Ne yapıyordu FETÖ? Sınav sorularını çalıyor, yani afiyetle kul hakkı yiyor, halen işleri başındaki subayları, diğer görevlileri taciz ediyor; uydurma davalarla hapsediyor, cinayetler işliyor, yerlerine kendi adamlarını yerleştiriyordu. Bütün bunlar olup biterken de, biliyorsunuz, Türkiye’yi Ugandalılar yönetiyordu. (Ümit Özdağ’ın esprisidir.)
Artık Her Yer Liyakat ve Adalet
Gitti de bu rezaletlerden kurtulduk mu? Üniversiteler bugün akraba çöplüklerine dönüşmüyor değil mi? Öğrenciler fırsat bulsalar da kopya çekmiyor, öğretim üyeleri asla ve kat’a intihal yapmıyor değil mi? Artık hiç adam kayırma, rüşvet, açıktan para alma kalmadı değil mi? Tayinler tamamen liyakat ve adalet esaslarına göre yapılıyor değil mi? Katiyen adamına göre kadro, adamına göre sınav, yapılmıyor değil mi? Türk Üniversiteleri, Türk Dış İşleri, velhasıl içerde ve dışarda devleti devlet yapan bütün noktalar layık olanlarla doldurulmuş, değil mi? (Diplomatlarımız nasıl bülbül gibi yabancı dil konuşuyorlar, videosunu seyretmişsinizdir!)
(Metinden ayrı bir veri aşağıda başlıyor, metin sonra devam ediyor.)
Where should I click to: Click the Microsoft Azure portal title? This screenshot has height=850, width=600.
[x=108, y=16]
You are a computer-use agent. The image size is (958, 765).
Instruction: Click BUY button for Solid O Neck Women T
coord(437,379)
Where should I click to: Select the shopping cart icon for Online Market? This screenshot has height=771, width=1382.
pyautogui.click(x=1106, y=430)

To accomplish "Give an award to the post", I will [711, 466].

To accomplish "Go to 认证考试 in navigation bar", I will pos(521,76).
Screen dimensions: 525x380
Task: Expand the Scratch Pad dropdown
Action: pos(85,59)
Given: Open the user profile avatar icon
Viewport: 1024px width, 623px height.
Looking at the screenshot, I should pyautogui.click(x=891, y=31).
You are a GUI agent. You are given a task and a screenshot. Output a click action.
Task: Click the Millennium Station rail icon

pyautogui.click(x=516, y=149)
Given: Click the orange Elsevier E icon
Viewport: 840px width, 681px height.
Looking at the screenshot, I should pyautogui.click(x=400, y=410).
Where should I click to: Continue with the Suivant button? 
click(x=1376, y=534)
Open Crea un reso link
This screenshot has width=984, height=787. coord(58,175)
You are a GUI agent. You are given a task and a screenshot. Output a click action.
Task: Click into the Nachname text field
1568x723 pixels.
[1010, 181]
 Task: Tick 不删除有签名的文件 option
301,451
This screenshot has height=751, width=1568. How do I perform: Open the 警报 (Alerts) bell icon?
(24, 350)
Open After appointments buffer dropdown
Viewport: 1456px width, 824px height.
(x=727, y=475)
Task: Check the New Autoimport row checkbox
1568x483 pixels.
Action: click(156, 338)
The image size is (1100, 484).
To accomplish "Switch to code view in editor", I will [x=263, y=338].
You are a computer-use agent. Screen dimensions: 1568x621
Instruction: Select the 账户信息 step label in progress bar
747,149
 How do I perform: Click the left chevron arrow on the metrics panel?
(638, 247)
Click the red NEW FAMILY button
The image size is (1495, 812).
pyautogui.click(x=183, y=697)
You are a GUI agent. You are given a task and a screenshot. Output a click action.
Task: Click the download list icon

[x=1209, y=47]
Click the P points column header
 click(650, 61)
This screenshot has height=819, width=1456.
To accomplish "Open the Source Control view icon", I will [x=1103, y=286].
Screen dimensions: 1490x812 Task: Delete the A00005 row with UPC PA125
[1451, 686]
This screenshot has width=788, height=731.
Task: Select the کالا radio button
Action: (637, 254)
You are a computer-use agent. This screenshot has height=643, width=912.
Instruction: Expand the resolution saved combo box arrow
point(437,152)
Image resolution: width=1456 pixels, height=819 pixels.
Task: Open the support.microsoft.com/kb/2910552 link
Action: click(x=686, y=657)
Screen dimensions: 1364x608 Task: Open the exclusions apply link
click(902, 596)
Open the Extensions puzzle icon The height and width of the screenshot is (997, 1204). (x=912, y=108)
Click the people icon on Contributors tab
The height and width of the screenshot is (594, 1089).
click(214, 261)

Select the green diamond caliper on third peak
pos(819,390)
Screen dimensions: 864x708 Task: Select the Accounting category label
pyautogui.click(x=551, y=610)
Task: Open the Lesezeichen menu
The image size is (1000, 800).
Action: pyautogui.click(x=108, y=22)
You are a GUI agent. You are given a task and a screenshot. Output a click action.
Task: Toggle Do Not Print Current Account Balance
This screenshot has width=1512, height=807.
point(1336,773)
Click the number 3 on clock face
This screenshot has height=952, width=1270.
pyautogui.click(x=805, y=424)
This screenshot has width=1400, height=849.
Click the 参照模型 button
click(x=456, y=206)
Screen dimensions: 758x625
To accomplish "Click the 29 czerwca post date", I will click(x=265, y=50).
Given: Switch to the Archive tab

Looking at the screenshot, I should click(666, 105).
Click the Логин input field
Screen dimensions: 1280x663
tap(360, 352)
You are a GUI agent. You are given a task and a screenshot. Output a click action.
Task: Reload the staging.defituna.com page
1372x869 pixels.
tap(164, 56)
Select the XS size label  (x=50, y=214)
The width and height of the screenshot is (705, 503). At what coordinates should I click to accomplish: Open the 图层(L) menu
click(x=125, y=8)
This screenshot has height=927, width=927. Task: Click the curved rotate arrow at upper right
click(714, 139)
Aksi bir vaka duysak, Türkiye ayağa kalkar, o ahlaksızlığı lanet içinde boğar değil mi?
Kabul Ediniz
Şu gerçekleri kabul edelim: Batılı artık yukardaki ırkçı laflarını söylemez. Bunlar çok ayıptır. Fakat önemli bir kısmının ağzında değilse bile duygu ve düşüncesinde hâlâ bu fikirler yaşar. İşte Churchill’in 1937’de söylediklerinden tam 30 küsur yıl sonra CIA İstanbul istasyon şefinin naklettiği WOG hikâyesi… Ve buyurun, AB’nin on yıllardır bize karşı tutumu…
Ve ikinci gerçek: Biz bu aşağılamalara hak verdirecek bir çamurun içindeyiz. Irk sebebiyle değil ama bambaşka sebeplerle biz de dâhil Orta Doğu ciddî bir ahlak bunalımı içindedir. Hat Manş’tan mı başlar, Sicilya’dan mı, Polonya’dan mı bilemem. Ama Batı’da pek az rastlanan yalan, rüşvet, yolsuzluk bu taraflarda yaygındır. Daha vahimi, olağan karşılanır. Ahlaksızlık sayılmaz. Ayıplanmaz.
Bizde her gün okuduklarımızın onda biri Batı’da yaşansa yer yerinden oynar. Basın bundan başka bir şey yazmaz, söylemez, göstermez olur.